A Southern intellectual now transplanted to New England with his wife and young son, McElwee goes back to his North Carolina roots in Bright Leaves, a lovable account of his family's history in the tobacco trade. After returning from the Civil War, his great-grandfather became a pioneer in the Durham tobacco industry, but his fortunes were diminished in legendary legal battles with the Duke clan, which steamrollered his business and left him penniless. For McElwee, the family legacy is doubly cursed: Not only was he denied a wealthy estate (and the prospect of the prestigious McElwee University instead of Duke), but his family's product contributed to a lethal addiction. While visiting a movie-crazed second cousin, McElwee is invigorated upon discovering an unheralded 1950 Gary Cooper-Patricia Neal melodrama called Bright Leaf that parallels his great-grandfather's story.

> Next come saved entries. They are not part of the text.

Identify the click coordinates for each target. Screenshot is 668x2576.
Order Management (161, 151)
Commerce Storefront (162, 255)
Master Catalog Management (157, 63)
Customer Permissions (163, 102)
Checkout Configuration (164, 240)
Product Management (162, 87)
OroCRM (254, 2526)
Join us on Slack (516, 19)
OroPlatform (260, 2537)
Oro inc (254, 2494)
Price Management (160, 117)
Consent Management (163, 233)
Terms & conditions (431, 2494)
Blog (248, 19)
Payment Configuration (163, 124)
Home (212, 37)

As always in a McElwee film, Bright Leaves starts out as an investigation, but without any set destination or predetermined course, it spends more time heading down the tributaries than staying on the river. On the smoking front, he meets with a lot of ambivalence from the locals, which makes sense considering that they owe their livelihood to something that harms other people. (As one Tobacco Festival beauty queen puts it, "You might as well die of something that's gonna help out the economy.") But outside the main inquiry, McElwee continually surprises with sneaky bits of observation about love, family, and the "narcotic" sensation of moviemaking, when the camera reveals more than the eye can see. Under his watch, the possibilities of a documentary seem to expand by the minute, incorporating not only journalistic truths, but also personal insights and philosophy, unique regional textures, and unexposed pockets of humanity.